Exercise:
A single number is expected: the count of lines in the records below that contain "agent".
== == ==
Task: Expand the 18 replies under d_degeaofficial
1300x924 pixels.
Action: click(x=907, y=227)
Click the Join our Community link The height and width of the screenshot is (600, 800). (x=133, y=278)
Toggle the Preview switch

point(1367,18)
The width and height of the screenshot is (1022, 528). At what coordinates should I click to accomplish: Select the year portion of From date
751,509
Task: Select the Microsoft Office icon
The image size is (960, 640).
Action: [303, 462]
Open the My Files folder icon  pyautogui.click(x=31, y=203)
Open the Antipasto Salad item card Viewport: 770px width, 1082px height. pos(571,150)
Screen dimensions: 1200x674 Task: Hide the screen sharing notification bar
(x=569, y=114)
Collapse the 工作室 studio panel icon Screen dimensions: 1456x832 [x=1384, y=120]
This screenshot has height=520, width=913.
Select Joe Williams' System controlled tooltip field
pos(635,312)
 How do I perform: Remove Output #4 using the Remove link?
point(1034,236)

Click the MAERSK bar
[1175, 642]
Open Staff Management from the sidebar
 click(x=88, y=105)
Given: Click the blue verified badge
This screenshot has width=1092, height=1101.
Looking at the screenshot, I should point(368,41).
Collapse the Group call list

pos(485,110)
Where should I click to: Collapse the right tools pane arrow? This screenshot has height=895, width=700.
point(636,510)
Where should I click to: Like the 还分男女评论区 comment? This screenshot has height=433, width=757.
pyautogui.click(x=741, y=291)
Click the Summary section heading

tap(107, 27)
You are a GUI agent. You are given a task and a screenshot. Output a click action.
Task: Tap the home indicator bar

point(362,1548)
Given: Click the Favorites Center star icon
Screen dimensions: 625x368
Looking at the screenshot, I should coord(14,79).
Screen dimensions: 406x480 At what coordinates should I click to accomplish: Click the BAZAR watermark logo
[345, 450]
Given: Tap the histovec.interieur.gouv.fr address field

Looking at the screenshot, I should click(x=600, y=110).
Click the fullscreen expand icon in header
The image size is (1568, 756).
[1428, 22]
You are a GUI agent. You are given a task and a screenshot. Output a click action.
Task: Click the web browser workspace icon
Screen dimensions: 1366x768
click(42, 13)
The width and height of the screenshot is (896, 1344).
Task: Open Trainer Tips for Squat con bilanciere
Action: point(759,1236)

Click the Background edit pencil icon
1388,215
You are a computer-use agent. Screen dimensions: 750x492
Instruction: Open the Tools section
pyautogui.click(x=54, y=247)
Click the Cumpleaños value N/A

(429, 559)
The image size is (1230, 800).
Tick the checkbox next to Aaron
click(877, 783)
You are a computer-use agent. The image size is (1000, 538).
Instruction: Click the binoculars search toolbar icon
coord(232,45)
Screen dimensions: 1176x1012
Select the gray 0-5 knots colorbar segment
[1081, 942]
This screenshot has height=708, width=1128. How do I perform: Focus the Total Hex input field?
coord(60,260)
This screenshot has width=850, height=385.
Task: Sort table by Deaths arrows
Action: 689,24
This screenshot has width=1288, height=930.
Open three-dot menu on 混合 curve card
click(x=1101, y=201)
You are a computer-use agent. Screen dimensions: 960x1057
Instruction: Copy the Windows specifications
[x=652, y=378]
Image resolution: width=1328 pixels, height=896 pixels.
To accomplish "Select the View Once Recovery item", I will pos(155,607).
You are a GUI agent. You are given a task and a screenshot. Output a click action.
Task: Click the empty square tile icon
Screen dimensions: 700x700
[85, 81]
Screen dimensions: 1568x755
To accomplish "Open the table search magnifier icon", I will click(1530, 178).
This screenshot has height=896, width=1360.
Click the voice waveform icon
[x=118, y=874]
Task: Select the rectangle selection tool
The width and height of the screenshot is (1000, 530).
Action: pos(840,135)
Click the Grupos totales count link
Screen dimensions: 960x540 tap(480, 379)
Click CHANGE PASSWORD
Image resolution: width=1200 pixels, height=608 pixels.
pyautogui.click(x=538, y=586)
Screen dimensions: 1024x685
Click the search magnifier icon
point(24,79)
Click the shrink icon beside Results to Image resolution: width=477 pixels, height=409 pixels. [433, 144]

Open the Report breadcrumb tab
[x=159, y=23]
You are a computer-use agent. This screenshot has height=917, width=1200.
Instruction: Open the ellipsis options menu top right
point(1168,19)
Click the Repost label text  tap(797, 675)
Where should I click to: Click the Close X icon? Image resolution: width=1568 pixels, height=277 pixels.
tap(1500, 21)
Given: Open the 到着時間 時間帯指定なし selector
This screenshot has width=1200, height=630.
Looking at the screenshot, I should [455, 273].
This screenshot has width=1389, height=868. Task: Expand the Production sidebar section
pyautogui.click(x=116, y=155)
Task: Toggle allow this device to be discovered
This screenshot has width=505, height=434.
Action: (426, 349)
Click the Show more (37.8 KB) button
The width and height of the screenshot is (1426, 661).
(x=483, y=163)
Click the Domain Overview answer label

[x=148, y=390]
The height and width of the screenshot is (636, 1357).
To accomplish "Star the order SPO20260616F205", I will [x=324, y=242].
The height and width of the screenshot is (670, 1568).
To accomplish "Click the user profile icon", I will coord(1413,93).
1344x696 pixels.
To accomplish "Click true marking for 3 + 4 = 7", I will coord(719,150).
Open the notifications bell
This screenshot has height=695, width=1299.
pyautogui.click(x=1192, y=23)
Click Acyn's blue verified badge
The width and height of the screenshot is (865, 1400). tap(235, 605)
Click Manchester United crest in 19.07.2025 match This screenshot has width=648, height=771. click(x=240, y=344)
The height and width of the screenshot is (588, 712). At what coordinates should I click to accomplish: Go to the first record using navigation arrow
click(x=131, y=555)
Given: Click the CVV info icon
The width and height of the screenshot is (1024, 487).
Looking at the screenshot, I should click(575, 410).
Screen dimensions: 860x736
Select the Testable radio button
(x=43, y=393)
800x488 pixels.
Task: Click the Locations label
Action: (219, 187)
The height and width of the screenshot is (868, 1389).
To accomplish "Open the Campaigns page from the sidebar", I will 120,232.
== == ==
Answer box:
7